ミソラの恋愛事情
あれから三日が過ぎた。ツバサは倉庫の釜の前で突っ伏していた。息は荒く、肩を必死に動かしている。
「ようやく……ここまで来た!」
そこには、布にくるまれた歪な機械があった。
「よっと。どう? 調子は……ってきゃあああ!!」
様子を見に来たのであろうミソラが叫ぶ。
「汗だく! それに隈! たった三日で何があったの!?」
ツバサはあまり自分の顔を意識したり、人目を気にする方ではなかった。だが、どうやらツバサの今の格好は見ていて気持ちの良いものではないらしい。
「着替えるわ」
「待った。先に水浴びてきて! それと寝なさい! いったい何日寝てないの!」
数分後、ツバサは倉庫の裏の井戸にいた。
「まったく。水浴びなんてしなくたっていいのに……」
文句を言いながら桶で汲んだ水を頭から被る。ブルブルと身体が寒さに震え、急いで倉庫の中に入る。
「ふう~ここは暖かいな~」
「そりゃあ、釜で火を起こしたばっかりだからね……ってえええ!!」
ミソラが叫ぶ。その顔は驚きが見てとれたが、頬もほんのりと赤く染まっている。
「? どうしーー」
ガンッ!
ツバサの顔面に何かが物凄い速度で飛んできた。ミソラがそれを投げたのだと理解するには数秒を要した。
「服をーー着ろぉおおお!!」
ミソラの怒号と共に、倉庫の様々な物が宙に舞う。
「ちょっ、分かったから物を投げるな!」
ツンとした表情で倉庫の隅に座り、パンをかじるミソラ。
「そう怒んなよ。大体ここは俺の家だ。どんな格好でいようが俺の勝手だろ?」
「それは……そうだけど……でも! 結婚もしてない異性に裸を見せるのはどうかと思うな!」
「異性って……有翼人と無翼人は結婚できないだろ?」
その言葉は、ミソラの胸を容易く貫いた。
いわゆる人種差別では、結婚の制約はよくあることだ。だが、ミソラはそれが許せなかった。ミソラが好きな男が、無翼人だったから。

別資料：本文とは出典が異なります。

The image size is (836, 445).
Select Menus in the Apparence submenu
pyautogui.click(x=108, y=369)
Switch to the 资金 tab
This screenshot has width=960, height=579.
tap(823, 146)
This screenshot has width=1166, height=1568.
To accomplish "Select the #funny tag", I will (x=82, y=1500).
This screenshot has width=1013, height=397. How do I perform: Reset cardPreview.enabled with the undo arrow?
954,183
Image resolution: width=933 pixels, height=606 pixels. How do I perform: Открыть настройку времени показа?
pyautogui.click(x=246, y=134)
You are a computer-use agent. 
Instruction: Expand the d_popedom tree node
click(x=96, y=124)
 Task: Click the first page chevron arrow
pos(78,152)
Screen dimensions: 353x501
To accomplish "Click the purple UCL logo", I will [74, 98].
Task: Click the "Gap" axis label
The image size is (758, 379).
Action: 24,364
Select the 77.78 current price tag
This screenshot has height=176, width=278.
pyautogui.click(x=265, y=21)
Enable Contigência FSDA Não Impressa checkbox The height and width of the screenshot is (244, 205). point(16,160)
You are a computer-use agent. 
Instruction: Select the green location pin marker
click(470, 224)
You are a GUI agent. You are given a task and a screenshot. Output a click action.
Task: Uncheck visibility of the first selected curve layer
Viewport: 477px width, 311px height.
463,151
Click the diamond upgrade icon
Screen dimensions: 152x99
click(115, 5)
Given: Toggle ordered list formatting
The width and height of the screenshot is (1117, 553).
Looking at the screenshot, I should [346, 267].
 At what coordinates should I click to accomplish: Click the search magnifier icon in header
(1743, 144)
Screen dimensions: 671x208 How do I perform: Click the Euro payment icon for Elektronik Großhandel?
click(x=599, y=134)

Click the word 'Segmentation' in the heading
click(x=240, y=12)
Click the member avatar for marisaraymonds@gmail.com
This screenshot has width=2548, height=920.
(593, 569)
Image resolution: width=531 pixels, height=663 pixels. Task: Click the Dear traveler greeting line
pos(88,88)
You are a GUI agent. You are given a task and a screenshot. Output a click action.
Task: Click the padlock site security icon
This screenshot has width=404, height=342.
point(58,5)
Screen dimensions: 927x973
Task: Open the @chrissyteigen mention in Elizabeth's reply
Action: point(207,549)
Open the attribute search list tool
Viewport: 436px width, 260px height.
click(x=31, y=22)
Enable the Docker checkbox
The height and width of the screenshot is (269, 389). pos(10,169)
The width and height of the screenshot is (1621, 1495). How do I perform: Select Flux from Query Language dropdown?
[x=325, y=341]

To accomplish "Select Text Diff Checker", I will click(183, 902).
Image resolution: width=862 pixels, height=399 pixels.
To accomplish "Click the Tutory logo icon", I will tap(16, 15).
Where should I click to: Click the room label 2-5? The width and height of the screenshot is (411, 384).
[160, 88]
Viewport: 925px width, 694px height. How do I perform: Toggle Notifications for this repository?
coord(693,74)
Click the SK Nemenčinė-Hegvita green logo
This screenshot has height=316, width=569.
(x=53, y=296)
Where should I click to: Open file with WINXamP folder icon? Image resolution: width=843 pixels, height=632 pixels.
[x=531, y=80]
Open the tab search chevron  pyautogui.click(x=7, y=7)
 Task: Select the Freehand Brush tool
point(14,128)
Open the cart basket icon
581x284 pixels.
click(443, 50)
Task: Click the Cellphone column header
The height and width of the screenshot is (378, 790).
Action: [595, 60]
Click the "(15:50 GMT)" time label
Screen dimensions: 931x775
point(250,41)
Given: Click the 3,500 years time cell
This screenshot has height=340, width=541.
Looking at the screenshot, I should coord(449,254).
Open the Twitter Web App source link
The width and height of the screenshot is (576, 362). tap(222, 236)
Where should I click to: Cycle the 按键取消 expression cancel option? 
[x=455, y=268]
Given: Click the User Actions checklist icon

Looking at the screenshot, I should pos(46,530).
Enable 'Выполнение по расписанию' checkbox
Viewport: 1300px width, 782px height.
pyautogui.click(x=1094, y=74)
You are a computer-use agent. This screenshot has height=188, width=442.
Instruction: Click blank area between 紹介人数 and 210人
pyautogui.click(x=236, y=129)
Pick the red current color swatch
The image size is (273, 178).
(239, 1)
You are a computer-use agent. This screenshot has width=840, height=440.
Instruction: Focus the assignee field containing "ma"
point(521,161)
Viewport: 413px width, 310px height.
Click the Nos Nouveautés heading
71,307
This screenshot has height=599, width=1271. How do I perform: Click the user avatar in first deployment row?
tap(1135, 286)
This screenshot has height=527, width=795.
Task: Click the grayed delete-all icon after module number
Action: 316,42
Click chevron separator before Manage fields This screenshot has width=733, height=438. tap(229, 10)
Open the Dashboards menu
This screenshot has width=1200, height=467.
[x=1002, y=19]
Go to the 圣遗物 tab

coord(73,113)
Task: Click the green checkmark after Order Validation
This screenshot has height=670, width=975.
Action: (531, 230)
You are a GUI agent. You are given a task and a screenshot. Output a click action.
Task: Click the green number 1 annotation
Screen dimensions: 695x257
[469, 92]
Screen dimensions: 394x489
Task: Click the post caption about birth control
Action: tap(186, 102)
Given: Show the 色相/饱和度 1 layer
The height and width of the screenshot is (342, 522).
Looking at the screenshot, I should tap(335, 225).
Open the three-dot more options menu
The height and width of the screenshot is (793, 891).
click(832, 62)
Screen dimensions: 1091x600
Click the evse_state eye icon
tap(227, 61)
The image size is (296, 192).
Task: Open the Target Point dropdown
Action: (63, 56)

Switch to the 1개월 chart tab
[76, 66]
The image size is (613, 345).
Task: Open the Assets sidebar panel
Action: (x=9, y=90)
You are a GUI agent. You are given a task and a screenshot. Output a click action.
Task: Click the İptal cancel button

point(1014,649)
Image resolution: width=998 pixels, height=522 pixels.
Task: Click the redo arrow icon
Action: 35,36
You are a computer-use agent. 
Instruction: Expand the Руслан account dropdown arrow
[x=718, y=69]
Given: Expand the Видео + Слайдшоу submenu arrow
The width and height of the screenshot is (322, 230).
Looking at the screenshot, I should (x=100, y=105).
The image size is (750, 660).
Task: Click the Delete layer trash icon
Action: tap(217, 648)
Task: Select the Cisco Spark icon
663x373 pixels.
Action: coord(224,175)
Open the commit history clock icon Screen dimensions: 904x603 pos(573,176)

(まったく、誰のために天使教に入ったと思ってるのよ!)
ミソラが天使教に入ってからずっと唱えてきたことがある。それが「有翼人と無翼人の結婚の許可」だ。だが、この議論が可決されたことは一度もない。
(見てなさい! 絶対にツバサのハートを射抜いて見せるわ!)
モシャモシャとパンをかじりながら、ミソラは密かに心に誓った。